* Listed records *
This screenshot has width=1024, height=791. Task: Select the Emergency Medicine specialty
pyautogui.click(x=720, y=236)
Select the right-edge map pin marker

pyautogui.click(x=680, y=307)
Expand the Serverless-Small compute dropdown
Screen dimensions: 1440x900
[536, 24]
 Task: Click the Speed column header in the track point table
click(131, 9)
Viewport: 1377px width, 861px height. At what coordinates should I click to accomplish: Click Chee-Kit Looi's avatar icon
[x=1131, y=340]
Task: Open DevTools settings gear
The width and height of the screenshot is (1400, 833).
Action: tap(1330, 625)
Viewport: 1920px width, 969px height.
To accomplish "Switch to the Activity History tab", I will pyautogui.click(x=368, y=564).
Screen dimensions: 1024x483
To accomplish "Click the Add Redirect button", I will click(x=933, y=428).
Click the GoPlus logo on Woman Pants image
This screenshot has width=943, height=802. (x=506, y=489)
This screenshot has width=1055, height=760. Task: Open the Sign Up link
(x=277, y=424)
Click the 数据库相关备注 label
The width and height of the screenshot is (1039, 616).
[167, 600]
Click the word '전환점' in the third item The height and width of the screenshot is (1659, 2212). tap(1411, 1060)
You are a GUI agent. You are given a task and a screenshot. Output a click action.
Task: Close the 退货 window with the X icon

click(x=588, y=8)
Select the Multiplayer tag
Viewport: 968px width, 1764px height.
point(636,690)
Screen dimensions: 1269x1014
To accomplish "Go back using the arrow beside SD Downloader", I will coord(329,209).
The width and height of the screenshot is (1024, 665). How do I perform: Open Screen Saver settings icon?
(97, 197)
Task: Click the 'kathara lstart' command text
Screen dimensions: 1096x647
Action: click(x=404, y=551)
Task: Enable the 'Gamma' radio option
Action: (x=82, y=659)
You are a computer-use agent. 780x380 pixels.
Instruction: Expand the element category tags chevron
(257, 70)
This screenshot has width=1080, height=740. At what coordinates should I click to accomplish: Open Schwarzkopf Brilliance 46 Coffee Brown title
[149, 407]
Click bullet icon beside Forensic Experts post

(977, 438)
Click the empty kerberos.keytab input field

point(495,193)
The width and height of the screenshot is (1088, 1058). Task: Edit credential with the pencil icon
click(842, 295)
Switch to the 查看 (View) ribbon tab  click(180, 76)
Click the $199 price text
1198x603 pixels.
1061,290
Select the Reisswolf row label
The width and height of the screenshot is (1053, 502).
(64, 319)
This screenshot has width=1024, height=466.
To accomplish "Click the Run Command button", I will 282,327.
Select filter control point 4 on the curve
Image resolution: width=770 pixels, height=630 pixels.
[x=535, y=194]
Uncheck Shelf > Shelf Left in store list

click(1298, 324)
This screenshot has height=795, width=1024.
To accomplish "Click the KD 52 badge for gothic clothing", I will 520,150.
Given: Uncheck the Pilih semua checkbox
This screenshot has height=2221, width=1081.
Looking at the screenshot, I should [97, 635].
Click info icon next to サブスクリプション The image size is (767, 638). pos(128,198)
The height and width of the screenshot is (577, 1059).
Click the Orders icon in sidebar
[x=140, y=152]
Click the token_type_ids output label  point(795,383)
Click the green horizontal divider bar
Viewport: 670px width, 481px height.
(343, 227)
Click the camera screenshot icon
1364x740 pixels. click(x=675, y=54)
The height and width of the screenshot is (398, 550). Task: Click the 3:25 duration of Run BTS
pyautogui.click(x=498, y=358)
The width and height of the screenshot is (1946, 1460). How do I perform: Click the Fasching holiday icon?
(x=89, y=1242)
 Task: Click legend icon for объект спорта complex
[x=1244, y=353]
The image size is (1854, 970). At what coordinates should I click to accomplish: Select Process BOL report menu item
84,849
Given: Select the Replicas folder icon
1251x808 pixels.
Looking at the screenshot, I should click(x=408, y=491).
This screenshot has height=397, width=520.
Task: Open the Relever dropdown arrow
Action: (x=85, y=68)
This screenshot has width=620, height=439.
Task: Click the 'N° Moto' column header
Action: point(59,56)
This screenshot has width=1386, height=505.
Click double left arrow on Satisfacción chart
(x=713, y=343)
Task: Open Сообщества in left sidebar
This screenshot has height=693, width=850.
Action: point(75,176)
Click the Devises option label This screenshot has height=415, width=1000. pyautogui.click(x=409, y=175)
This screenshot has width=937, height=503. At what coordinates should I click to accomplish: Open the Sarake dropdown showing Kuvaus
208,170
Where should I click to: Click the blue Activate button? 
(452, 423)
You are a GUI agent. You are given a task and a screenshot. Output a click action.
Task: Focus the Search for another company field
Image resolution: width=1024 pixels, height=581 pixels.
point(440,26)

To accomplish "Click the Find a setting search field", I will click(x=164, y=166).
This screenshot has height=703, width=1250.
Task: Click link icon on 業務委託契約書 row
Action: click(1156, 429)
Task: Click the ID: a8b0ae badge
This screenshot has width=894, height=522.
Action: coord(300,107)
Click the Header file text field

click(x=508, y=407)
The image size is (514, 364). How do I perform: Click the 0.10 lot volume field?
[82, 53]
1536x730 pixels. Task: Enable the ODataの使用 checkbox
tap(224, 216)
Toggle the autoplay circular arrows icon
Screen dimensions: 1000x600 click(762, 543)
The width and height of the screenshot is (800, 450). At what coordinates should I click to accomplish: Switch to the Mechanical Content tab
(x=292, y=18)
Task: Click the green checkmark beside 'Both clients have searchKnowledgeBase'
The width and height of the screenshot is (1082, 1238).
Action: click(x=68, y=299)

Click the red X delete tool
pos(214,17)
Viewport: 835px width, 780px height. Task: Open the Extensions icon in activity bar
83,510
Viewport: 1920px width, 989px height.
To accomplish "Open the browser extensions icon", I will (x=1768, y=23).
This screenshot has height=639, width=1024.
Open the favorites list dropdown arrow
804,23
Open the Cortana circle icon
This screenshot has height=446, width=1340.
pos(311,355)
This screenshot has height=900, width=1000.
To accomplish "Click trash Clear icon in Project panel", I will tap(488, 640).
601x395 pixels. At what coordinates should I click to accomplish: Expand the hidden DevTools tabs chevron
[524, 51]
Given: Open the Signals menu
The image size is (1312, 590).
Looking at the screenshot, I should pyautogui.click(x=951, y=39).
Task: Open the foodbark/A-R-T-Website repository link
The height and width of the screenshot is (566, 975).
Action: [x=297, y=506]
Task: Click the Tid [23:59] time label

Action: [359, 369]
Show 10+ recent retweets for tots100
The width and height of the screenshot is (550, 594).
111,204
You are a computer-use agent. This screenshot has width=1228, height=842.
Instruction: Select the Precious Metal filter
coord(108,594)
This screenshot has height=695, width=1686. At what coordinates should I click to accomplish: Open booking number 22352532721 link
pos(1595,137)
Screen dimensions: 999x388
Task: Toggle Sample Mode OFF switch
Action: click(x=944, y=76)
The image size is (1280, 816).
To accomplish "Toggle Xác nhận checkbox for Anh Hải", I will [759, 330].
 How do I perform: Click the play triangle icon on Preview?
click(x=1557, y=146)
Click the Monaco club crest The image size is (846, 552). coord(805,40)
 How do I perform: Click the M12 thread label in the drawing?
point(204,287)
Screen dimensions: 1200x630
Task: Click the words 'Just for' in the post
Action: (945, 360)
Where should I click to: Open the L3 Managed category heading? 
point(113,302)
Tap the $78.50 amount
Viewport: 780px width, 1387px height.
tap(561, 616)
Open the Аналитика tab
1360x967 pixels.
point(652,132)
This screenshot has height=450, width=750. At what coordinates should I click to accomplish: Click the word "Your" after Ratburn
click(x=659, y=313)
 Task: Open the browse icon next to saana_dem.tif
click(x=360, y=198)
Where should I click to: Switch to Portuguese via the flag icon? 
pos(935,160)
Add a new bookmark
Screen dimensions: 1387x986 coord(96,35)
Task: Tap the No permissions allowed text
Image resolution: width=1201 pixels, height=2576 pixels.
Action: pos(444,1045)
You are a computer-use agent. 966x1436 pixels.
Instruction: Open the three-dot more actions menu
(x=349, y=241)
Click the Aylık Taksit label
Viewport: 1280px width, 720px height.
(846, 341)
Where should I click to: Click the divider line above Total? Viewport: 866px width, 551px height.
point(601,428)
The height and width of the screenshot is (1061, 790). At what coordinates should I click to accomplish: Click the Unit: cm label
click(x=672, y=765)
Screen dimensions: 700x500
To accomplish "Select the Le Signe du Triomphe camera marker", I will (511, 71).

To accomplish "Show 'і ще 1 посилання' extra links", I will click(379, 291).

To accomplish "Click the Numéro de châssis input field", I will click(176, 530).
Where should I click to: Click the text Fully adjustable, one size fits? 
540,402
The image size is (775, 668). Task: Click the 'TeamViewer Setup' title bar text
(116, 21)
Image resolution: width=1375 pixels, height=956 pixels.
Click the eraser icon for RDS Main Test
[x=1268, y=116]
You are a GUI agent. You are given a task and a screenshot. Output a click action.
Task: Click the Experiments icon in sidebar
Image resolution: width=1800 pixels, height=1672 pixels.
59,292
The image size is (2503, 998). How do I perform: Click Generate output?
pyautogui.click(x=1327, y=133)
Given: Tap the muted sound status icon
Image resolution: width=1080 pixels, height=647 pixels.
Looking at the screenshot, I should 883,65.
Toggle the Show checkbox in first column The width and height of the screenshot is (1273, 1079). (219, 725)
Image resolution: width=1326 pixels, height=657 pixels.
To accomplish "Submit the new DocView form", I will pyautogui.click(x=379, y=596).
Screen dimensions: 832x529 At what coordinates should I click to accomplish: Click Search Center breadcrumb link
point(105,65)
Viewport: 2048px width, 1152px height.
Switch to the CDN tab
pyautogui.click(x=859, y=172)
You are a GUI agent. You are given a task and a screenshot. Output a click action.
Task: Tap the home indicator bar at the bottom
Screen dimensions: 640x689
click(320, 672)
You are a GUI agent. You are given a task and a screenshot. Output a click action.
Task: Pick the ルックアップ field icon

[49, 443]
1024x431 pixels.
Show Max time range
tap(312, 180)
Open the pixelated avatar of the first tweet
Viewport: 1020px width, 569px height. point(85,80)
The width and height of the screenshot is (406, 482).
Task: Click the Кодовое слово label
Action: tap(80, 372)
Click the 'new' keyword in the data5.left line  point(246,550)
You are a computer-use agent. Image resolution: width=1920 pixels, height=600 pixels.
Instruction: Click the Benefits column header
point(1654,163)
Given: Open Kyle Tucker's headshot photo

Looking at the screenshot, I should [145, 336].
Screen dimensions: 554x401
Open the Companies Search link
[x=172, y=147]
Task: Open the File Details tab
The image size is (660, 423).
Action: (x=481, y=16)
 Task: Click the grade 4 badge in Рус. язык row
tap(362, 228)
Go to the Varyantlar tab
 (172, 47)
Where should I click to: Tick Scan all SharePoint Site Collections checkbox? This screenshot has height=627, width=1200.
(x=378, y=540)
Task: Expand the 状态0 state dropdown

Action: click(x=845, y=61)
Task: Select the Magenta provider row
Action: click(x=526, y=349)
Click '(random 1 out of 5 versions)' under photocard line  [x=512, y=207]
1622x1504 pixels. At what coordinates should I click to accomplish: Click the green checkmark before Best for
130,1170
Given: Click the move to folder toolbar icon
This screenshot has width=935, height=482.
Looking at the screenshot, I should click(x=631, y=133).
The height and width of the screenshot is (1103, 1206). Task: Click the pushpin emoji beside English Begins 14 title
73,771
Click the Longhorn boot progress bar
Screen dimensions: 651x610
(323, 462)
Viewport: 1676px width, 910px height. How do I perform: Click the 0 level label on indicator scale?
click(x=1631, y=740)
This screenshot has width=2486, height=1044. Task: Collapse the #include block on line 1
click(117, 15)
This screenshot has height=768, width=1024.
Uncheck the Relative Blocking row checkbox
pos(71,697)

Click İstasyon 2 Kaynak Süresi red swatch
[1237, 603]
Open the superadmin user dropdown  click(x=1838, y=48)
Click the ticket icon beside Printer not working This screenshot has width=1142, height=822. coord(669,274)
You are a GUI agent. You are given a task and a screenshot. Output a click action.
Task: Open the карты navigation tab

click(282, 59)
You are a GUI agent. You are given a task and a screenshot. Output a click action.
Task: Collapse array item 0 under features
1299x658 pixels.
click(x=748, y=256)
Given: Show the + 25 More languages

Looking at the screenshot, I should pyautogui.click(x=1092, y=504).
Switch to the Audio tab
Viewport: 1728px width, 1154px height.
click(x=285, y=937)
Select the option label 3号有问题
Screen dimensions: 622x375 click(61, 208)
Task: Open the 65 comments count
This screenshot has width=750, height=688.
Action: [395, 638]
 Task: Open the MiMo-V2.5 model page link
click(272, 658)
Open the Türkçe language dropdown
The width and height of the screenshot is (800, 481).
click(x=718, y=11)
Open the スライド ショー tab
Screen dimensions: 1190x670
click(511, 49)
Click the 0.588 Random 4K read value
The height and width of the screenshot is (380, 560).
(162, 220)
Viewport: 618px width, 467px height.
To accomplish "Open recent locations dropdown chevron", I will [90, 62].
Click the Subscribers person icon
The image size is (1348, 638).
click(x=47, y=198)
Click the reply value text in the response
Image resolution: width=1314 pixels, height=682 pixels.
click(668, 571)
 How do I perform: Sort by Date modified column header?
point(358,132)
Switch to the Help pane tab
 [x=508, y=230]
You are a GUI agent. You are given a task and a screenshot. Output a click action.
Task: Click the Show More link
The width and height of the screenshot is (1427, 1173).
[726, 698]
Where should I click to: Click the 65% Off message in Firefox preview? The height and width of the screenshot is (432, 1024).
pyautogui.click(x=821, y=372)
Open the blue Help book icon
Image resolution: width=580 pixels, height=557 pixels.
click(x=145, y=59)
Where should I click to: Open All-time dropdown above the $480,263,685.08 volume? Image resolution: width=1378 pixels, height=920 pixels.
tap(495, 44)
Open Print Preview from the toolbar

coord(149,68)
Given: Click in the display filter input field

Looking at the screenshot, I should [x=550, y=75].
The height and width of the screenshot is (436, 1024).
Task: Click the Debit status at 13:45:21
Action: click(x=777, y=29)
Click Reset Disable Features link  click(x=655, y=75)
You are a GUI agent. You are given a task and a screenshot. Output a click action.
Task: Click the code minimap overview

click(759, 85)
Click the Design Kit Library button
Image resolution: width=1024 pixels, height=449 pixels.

* What the task requires *
Look through the records above for the string "under", then copy every line that has it.

* Answer box *
Click '(random 1 out of 5 versions)' under photocard line  [x=512, y=207]
Task: Collapse array item 0 under features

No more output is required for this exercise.